По всей видимости, хозяин дома.
Лицо его лоснилось самодовольством, он размахивал в воздухе пухлой лапой, а в другой держал солидный кусок баранины.
Кроме него, в андроне был еще один человек, он тоже возлежал на клине, но поза его была какой-то деревянной. Был он худ и изможден, во всклокоченной его шевелюре, в горящем взоре и наконец в голодном остервенении, с которым он обгладывал засушенную рыбу, читалась какая-то неудовлетворенность. Это мог быть только Герострат. Путешественник замер от восторга — настолько портрет Герострата был близок к тому, который он заочно нарисовал. Типичный образчик распространенного в древности психотипа. Мнительность, тревожность, склонность к паранойе.

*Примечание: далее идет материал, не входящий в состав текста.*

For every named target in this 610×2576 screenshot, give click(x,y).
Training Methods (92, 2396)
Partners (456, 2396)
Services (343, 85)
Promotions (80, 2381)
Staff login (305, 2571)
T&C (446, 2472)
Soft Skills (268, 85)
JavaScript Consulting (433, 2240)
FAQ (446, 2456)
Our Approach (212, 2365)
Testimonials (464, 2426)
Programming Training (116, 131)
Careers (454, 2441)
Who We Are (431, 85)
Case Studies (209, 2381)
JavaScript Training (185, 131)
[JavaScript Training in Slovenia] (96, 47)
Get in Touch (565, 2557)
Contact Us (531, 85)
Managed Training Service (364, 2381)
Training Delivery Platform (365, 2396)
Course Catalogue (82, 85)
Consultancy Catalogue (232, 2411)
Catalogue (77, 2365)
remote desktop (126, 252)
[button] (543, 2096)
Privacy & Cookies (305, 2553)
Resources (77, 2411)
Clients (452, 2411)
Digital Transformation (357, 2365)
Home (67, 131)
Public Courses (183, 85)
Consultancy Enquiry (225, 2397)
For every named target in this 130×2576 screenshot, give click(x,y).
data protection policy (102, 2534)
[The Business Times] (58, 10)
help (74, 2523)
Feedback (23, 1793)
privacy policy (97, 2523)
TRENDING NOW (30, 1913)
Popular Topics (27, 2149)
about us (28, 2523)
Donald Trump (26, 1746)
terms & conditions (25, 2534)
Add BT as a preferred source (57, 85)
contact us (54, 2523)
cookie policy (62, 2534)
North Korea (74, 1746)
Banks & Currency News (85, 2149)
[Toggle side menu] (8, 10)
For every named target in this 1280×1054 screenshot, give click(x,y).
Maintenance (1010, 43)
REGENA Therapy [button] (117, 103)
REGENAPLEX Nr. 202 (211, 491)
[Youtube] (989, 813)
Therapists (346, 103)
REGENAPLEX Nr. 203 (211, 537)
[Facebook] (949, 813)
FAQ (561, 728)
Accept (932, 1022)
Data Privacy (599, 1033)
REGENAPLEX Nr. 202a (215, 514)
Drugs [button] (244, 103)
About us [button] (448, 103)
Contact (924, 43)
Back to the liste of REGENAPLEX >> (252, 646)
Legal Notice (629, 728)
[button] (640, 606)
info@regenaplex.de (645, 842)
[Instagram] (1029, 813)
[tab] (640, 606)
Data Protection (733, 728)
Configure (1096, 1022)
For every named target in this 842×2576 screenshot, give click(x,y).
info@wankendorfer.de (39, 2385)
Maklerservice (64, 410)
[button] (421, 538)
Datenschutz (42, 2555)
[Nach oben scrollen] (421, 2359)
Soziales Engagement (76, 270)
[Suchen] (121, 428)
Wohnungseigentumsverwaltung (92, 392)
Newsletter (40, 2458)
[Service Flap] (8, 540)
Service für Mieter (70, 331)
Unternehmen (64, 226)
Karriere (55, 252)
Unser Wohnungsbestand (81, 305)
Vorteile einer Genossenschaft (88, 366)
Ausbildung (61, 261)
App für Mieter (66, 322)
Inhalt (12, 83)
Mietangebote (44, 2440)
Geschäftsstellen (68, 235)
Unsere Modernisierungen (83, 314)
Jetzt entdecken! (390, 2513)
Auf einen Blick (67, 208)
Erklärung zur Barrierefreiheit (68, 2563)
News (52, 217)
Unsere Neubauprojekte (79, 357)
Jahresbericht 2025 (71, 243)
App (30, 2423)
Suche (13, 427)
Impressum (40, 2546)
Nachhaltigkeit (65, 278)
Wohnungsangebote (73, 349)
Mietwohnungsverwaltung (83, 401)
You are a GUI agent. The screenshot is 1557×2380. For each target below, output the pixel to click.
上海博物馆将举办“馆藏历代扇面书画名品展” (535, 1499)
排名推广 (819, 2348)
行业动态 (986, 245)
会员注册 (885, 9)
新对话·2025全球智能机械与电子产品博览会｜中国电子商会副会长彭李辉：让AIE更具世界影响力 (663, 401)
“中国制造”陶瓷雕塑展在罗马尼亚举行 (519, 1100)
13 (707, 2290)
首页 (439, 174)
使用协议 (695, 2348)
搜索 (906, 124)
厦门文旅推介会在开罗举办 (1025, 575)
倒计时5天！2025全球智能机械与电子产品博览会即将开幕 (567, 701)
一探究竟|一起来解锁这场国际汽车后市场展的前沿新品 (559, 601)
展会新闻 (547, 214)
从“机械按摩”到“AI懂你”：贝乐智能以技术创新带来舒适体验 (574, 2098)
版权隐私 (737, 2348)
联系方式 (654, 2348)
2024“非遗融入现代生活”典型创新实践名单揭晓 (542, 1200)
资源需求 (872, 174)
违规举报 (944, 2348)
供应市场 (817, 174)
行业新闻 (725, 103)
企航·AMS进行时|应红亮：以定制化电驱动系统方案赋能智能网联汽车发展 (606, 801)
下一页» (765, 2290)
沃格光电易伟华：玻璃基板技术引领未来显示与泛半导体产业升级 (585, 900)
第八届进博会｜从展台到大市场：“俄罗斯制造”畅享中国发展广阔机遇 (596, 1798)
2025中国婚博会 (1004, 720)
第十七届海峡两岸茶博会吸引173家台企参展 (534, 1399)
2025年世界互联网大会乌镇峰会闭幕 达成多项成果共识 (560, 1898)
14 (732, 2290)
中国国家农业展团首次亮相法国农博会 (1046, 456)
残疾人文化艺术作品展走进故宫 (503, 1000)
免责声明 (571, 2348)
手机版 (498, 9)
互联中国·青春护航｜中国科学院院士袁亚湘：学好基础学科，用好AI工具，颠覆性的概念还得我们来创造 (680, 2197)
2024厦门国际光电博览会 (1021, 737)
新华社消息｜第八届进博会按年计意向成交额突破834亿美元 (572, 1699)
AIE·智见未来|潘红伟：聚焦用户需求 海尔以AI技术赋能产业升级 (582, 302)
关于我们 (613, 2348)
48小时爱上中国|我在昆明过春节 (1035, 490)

Тайная мания величия, жажда славы и поклонения…
Между тем, хозяин что-то сказал и замолчал, как бы чего-то ожидая. Путешественник понял, что ему представились и ждут, что он назовет себя. Досадуя, что прослушал имя хозяина, он вернулся к действительности и несколько сбивчиво назвал свое вымышленное имя, данное ему в отделе адаптации, а еще сообщил, что он приехал из Афин, прослышав о ведущейся реконструкции храма Артемиды, после которой означенный храм обещает стать восьмым чудом света. Вот он и решил посмотреть…
При этих словах толстяк необычайно оживился. Он вскочил на ноги, собственноручно придвинул свободную клину поближе к столику с яствами и вином и помог Путешественнику возлечь на нее с максимальными удобствами. И при этом непрерывно болтал, вознося хвалы богам, за то, что они направили Путешественника именно в его дом…
— …ты не ошибся, афинянин, вот именно восьмым чудом света! Я всегда говорил презренным скептикам и завистникам, что мой храм прославится больше прежнего и станет действительно украшением Эфеса…
— Твой храм, почтеннейший? — не понял Путешественник. — Поясни, что ты имеешь в виду.
Толстяк поведал, что он является главным подрядчиком ремонтных работ и поставщиком строительных материалов и что тем самым он как бы сопричисляется к лику зодчих, возведших храм пару веков назад.
Путешественник вспомнил слова унылой личности в храме и едва сдержал улыбку. Он посмотрел на толстяка внимательно, потом бросил быстрый взгляд на тощего, вперявшего отрешенный взор в какие-то удаленные пространства.
— Тот, значит, ремонтирует, — подумал Путешественник, — а этот сожжет…
Вслух же произнес несколько ничего не значащих фраз, выражающих приятное удивление и умеренный воеторг.
Хозяин продолжал распинаться про достоинства будущего храма, пока наконец тощий его гость не сверкнул злобно глазами и не проворчал как бы про себя, но вполне разборчиво:
— Ну, если этот хлев станет восьмым чудом света, то я уж точно стану Гомером!..
Толстяк захохотал.
— Не слушай его, афинянин, ведь он у нас поэт, и стало быть, толку в вещах не разумеет.
(“Так он еще и поэт!” — подумал Путешественник.)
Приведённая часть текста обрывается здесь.